> **EXERCISE**: Look for the word "computer" in the material below. Copy each line that has it.

> **DATA SHOWN**:
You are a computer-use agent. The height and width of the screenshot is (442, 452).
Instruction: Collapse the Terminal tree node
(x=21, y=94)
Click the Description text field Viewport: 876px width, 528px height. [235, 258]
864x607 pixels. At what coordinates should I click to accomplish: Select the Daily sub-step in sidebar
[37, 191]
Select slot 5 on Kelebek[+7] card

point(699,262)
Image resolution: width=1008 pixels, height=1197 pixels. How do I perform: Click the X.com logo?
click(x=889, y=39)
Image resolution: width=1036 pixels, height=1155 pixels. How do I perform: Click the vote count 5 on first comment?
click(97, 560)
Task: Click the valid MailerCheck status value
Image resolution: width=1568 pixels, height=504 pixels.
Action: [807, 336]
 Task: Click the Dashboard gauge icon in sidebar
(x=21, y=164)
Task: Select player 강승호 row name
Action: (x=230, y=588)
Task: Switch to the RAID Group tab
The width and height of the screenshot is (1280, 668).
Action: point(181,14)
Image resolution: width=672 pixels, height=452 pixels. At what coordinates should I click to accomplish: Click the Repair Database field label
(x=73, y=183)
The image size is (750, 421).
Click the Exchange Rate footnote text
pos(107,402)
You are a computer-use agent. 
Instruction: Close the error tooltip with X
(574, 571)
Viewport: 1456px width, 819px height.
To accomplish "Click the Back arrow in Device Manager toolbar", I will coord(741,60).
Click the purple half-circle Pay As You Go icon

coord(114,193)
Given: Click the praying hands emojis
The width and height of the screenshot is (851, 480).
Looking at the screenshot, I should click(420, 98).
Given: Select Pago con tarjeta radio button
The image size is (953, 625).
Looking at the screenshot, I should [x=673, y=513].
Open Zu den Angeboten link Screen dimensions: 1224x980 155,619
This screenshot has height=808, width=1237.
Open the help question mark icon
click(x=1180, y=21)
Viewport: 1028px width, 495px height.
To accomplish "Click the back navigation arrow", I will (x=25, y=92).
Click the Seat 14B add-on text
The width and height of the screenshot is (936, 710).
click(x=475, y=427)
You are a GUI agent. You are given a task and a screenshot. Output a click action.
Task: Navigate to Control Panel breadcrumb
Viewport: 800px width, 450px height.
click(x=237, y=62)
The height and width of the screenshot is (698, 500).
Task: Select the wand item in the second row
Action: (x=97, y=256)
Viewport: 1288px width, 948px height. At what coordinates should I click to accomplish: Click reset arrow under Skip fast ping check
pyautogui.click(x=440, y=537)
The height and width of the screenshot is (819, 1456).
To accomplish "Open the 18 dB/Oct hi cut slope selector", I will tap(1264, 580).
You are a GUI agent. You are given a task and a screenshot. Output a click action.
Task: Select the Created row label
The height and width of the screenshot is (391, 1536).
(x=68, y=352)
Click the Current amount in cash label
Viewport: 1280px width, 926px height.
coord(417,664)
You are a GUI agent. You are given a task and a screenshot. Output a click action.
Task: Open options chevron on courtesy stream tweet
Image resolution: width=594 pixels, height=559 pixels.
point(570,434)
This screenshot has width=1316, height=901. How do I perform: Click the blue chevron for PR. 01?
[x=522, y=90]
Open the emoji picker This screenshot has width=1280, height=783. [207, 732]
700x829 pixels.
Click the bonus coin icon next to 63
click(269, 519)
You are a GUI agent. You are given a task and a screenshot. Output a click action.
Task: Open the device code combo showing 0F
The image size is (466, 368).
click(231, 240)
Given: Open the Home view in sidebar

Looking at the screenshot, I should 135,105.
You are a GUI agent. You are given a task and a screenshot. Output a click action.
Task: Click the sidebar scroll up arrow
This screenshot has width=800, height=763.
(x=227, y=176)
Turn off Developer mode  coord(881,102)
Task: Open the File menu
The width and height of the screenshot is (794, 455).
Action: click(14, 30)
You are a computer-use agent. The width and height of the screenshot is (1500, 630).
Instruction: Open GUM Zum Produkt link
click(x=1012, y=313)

> **RESPONSE AREA**:
You are a computer-use agent. The height and width of the screenshot is (442, 452).
You are a computer-use agent. 
You are a computer-use agent. The width and height of the screenshot is (1500, 630).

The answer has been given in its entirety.